**What you will do**
Retype every line of the entries below verbatim, leaving out the pictures.

**Dataset excerpts**
════

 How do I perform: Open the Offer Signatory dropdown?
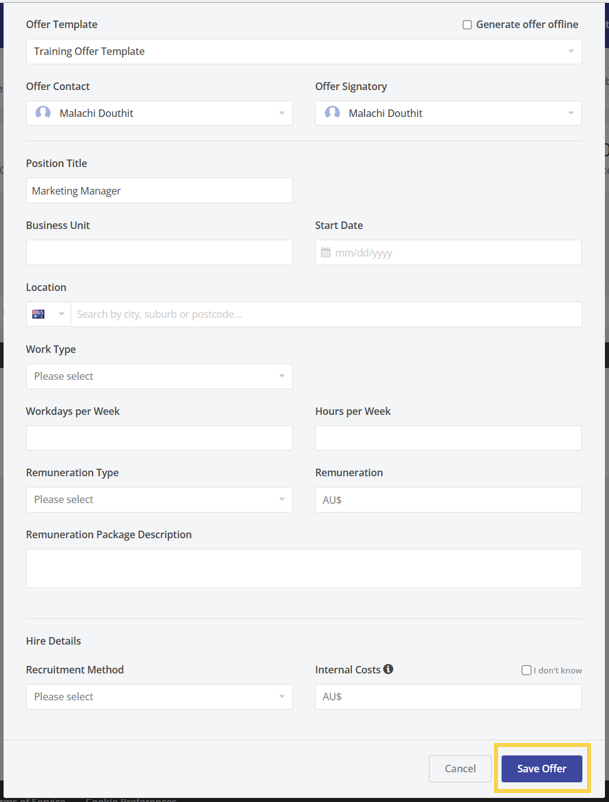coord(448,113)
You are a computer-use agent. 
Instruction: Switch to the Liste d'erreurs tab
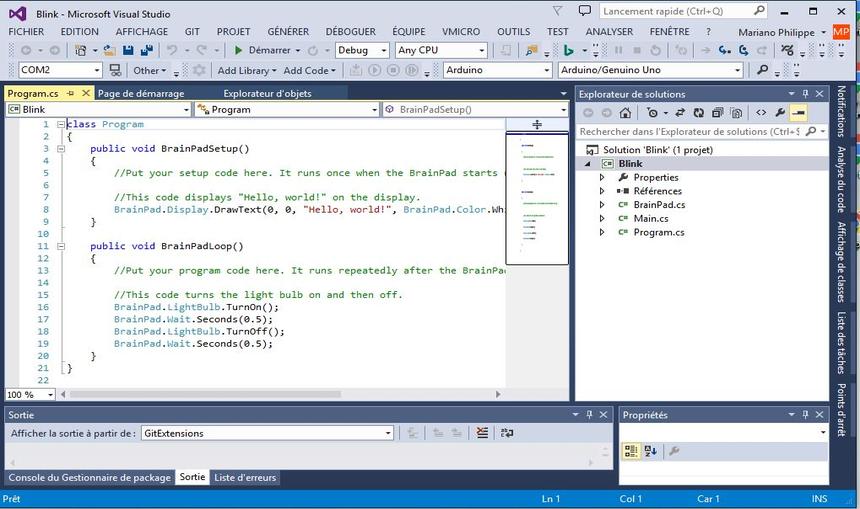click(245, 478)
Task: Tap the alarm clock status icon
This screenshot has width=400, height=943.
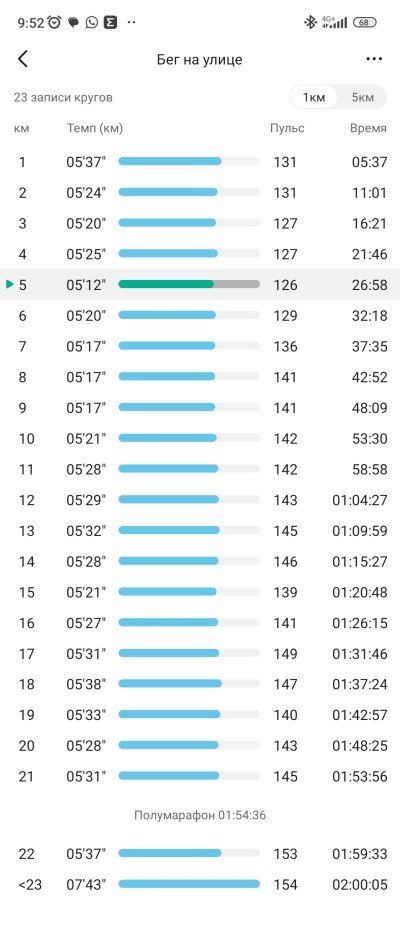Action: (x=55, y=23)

════

**Task output**
 How do I perform: Open the Offer Signatory dropdown?
coord(448,113)
You are a computer-use agent. 
Instruction: Switch to the Liste d'erreurs tab
click(245, 478)
Task: Tap the alarm clock status icon
This screenshot has width=400, height=943.
Action: (x=55, y=23)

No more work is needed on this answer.